Wheelchair rugby is quite thrilling. Hubby and I went to see the Invictus games in Sydney and watched two semi finals of this game. I think it was US v UK and Australia v France. We enjoyed it very much.


----------



## feywon (Aug 29, 2021)

Warrigal said:


> Wheelchair rugby is quite thrilling. Hubby and I went to see the Invictus games in Sydney and watched two semi finals of this game. I think it was US v UK and Australia v France. We enjoyed it very much.
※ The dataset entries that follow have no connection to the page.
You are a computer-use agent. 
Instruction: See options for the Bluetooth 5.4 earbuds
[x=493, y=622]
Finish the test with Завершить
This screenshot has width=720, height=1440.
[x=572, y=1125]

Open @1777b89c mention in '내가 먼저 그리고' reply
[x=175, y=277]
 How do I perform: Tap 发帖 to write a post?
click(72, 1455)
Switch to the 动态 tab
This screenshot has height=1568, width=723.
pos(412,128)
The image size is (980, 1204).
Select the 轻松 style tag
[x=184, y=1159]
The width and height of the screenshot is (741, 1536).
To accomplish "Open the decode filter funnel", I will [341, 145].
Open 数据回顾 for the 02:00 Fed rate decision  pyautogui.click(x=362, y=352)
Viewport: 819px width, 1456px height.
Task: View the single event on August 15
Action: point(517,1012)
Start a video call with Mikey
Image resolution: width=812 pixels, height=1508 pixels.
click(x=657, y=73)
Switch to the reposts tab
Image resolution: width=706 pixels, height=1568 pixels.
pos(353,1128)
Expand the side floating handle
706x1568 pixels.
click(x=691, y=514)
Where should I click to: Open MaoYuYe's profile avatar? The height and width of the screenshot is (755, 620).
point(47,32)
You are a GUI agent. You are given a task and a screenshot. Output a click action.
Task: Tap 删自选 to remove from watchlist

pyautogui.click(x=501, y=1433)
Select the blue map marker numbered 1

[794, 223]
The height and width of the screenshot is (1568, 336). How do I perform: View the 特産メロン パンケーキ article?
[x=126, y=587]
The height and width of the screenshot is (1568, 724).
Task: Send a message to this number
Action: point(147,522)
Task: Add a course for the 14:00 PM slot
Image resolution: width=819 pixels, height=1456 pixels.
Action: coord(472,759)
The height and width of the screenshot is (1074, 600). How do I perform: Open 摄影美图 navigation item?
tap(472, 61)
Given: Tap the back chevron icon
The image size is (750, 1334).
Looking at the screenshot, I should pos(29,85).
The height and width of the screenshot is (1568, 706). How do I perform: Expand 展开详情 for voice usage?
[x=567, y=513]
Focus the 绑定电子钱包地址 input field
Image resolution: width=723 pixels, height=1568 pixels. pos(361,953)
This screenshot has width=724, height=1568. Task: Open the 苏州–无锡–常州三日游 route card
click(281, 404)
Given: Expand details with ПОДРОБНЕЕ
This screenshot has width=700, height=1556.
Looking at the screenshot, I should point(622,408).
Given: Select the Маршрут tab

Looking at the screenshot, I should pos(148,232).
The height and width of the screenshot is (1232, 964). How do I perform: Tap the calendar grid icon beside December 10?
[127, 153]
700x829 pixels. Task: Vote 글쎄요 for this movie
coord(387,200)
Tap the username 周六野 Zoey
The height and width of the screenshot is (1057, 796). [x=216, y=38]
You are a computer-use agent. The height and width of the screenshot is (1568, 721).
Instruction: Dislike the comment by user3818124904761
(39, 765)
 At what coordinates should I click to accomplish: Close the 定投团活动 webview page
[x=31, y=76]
i agree. i don't watch sports much but the paralympics do hold my attention more than regular.  Might be because i've known people who are 'differently abled' in various ways all my life.  More than once thinking about their solutions to challenges has motivated me to find ways around my own, to my mind lesser, challenges.


----------



## Furryanimal (Aug 29, 2021)

feywon said:


> i'm in USA and getting a message that "The uploader has not made this video available in your country."  Going to try loading one i found for other Americans to catch a glimpse.  We do have a team participating in current one i believe, but this clip from 2016.


VPN to UK


----------



## Kaila (Aug 29, 2021)

I too in the USA, can't get that link, but thanks for posting the thread topic.
I watched some of the Gold medal match, on mainstream TV,
today, between the UK and USA.
UK won the Gold, (their first medal ever in this sport)
and USA won the silver. (they've won Silver in this, in the past as well)

It was more interesting watching than I knew, as it differs greatly from field rugby.  They played this on indoor court, similar to basketball in some ways, and rugby in others, looked like a great sport and good game.  Those wheelchairs so well-designed for feeling free and moving; it must be a great experience, which includes, in addition to the work-out and skills and strategies, the social aspects/enjoyment of team participation, interaction and cooperation.


----------